Return every row that contains the string "size", copying each one in full. Match case exactly.

Element and text position data ::
--- Begin ---
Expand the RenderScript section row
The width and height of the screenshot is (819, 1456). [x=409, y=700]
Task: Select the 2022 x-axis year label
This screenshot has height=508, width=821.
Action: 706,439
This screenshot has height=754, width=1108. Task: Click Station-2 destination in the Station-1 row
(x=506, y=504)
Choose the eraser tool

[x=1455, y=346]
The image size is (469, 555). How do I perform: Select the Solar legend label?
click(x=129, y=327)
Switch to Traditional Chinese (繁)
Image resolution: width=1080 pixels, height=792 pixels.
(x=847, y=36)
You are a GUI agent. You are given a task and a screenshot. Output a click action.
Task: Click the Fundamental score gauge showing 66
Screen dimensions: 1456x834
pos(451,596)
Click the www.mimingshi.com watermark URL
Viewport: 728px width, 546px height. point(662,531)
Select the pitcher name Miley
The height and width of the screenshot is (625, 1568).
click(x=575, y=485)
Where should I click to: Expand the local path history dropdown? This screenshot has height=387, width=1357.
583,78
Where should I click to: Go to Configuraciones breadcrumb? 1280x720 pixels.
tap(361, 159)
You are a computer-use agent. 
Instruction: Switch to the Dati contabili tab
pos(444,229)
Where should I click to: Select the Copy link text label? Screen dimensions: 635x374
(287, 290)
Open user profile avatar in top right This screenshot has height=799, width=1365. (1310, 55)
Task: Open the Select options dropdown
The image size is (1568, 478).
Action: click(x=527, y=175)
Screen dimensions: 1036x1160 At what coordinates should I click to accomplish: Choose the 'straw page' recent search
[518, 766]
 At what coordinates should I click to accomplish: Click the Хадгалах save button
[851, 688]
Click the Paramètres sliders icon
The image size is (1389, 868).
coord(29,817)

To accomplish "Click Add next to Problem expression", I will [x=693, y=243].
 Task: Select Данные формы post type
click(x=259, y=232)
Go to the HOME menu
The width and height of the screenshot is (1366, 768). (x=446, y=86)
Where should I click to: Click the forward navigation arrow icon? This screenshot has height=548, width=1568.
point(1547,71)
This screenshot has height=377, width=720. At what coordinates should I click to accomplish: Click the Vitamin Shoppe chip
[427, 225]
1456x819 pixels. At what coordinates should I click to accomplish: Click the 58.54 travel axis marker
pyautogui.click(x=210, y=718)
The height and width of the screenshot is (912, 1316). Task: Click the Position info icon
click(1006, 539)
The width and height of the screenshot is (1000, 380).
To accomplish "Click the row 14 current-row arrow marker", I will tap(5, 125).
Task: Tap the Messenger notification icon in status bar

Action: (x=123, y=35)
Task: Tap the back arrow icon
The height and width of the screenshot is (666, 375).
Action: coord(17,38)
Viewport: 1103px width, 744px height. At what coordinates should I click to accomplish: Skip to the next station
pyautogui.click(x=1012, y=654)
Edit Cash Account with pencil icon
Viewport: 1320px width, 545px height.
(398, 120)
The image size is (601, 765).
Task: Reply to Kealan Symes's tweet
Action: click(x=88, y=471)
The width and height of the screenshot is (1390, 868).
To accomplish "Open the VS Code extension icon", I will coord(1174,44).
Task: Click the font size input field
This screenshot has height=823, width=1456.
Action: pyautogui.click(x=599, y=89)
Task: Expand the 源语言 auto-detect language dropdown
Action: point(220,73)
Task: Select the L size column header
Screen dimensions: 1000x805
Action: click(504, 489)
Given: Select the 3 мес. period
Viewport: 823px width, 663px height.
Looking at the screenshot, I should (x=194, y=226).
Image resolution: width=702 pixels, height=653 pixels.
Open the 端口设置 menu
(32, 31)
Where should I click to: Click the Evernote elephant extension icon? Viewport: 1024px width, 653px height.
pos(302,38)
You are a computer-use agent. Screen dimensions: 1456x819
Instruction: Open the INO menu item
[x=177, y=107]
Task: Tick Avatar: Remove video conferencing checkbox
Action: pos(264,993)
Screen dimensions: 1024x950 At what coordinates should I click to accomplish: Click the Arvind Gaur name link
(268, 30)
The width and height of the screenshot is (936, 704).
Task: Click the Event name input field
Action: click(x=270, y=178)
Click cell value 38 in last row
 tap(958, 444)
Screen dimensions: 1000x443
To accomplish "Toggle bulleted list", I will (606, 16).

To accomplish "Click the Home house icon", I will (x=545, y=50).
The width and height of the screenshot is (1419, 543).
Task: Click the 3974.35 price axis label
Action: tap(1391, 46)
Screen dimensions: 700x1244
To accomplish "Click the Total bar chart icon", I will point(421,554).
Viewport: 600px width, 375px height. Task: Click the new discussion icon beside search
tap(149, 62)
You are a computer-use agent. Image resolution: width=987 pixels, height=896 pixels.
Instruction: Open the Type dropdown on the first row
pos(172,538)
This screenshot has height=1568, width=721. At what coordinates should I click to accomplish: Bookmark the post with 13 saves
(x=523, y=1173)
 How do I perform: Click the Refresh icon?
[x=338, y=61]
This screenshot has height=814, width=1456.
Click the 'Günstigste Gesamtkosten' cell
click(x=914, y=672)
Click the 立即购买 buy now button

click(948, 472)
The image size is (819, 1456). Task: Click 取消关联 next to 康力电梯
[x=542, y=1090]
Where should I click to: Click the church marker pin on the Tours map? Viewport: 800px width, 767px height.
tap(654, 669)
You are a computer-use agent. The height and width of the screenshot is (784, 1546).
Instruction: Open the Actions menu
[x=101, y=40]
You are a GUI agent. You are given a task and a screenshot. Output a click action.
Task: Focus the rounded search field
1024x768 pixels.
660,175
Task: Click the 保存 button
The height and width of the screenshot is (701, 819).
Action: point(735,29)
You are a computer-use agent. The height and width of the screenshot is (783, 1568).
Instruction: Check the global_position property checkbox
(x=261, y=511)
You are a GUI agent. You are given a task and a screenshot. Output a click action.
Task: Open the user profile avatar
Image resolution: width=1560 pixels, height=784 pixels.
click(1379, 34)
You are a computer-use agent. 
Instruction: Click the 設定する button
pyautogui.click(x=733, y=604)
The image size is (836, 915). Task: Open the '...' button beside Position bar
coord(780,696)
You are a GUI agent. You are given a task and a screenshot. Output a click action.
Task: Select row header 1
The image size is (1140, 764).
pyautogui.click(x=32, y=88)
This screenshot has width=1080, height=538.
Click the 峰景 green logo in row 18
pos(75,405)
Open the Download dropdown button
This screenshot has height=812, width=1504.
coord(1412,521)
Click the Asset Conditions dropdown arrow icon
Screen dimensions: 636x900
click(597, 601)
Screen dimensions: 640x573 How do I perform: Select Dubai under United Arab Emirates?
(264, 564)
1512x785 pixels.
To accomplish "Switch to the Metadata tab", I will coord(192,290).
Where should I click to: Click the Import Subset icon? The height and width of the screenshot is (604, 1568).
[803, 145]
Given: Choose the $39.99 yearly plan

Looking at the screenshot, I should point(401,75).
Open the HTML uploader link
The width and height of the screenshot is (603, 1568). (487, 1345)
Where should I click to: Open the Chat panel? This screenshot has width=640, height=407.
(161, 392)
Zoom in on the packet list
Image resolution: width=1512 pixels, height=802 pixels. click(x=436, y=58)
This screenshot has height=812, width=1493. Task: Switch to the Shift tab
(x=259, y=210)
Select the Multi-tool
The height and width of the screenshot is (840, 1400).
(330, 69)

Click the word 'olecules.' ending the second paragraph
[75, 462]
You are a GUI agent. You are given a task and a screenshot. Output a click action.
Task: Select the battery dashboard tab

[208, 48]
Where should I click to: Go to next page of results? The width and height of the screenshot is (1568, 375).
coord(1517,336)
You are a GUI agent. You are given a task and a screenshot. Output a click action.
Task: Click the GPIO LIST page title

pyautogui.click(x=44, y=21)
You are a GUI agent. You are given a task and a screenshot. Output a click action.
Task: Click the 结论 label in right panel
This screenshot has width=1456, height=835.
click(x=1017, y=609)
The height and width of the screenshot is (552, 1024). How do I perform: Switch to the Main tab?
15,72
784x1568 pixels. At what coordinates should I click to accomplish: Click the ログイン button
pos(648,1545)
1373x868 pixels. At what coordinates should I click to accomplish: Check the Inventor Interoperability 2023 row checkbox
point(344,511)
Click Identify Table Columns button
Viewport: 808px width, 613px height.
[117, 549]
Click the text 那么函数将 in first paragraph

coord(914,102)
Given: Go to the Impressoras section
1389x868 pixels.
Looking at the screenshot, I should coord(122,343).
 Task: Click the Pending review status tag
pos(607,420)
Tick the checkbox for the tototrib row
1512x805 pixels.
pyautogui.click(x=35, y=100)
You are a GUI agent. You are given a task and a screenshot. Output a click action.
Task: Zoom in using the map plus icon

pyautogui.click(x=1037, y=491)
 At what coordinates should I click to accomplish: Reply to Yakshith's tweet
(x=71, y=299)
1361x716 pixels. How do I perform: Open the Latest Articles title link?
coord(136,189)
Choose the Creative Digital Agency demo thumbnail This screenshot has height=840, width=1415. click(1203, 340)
--- End ---
Response to this task ::
The image size is (469, 555). How do I perform: Select the Solar legend label?
The image size is (1568, 478).
The image size is (1389, 868).
The image size is (601, 765).
Task: Click the font size input field
Task: Select the L size column header
The image size is (819, 1456). Task: Click 取消关联 next to 康力电梯
The image size is (836, 915). Task: Open the '...' button beside Position bar
The image size is (1140, 764).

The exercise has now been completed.